障害者らが米作り「自然栽培パーティ」 農業と福祉、企業をつなぐ

2017.10.19 18:11

 障害者の米作りなどを支援し、農業と福祉、企業の連携を目指す団体「自然栽培パーティ」(本部・松山市)の取り組みが全国に広がっている。自然栽培を行う福祉施設を増やすことで、農業の担い手不足を解消する一助になればという思いもあり、企業もその応援の輪に加わる取り組みが注目されている。(村島有紀)

カシオが参加

 「取れたぞー。ひも持ってきて!」

 収穫の秋。精密機械メーカー、カシオ計算機(東京都渋谷区)のボランティア社員やその家族44人が長靴を履き、鎌を持って慣れない手つきで稲を刈った。前橋市青梨子の障害福祉サービス事業所「菜の花」が、無農薬で栽培するコシヒカリの田んぼ。早朝、東京都内をバスで出発した同社の社員らは、同事業所の利用者約20人と協力しながら午後1時頃まで稲を刈り、天日で干す「はざかけ」と呼ばれる作業を行った。

 カシオ計算機は「菜の花」が栽培する自然栽培米の「一反パートナー」。1反(約1千平方メートル)当たりの収穫米を出来高にかかわらず55万円で買い取ることで支援する。「一反パートナー」は、障害者向け雑誌「コトノネ」が発案し、昨年から企業を中心に募集。カシオ計算機が第1号のパートナーとなった。
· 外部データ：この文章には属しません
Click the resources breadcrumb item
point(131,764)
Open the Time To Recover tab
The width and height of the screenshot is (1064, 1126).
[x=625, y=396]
 できたコメは、ボランティアとして田植えや収穫作業に参加した社員らに配るほか、取引先への営業ツールなどとして活用する予定だ。

 同社で事務局を務める松井民雄さん(52)は「今まで(営業の)数字数字でボランティアをしたことはなかった。直接人のために役立つ活動をすることで、自分も癒やされる」と語る。

「収入が安定」

 「菜の花」には、知的障害や精神障害のある20人が通いながら、農業やパソコンの解体作業などを行っている。1人の月当たりの平均賃金は約3万8千円で、福祉施設としては“高給”だ。昨年から「自然栽培パーティ」に参加している。今年は約1町でコシヒカリを作付けし、そのうち2反をカシオ計算機とパートナー契約した。「菜の花」の施設長、小淵久徳さん(43)は「購入を予約されると収入が安定し、それだけ利用者へ安定した賃金が支払える」と歓迎する。

 利用者の多くは自宅と事業所を往復する日々で、外部の人との新たな出会いが少ない。この収穫作業や作業後の昼食会に参加することで、初対面の人と触れあう機会にもなる。利用者の一人、小林潤さん(21)は、カシオ計算機のエンジニアの男性(50)と話し込み、「(農作業の)はざかけはつらかったけど、好きなゲームの話ができたのが楽しかった」と笑顔を見せた。

耕作放棄地を活用

 農林水産省によると、全国の耕作放棄地は年々増加し、平成27年には42万3千ヘクタールに及ぶ。「自然栽培パーティ」によると、同団体に参加する福祉施設の農地で、農作業に従事する障害者は542人。休耕田などを利用した自然栽培農地面積は約34万平方メートルになった(いずれも今年6月末現在)。

 2020年の東京五輪・パラリンピックで、選手村の調達基準を満たした食材として採用されるのが、目標の一つでもある。「コトノネ」の川口修司さん(52)は「一反パートナーを増やし、障害者による自然栽培の農地を増やしていきたい」と話していた。

 ■自然栽培パーティ

 正式名称は一般社団法人「農福連携自然栽培パーティ全国協議会」。平成27年、公益財団法人ヤマト福祉財団の資金援助を得てスタート。「1万ヘクタールの休耕地を農場に戻し、障害者が自然栽培で、ニッポンを健康に」を合言葉に、農業、福祉、企業の連携を進める。脳性マヒの三つ子を育てる松山市の佐伯康人さんが代表理事。9月22日現在で、全国で70の福祉施設が農業に取り組んでいる。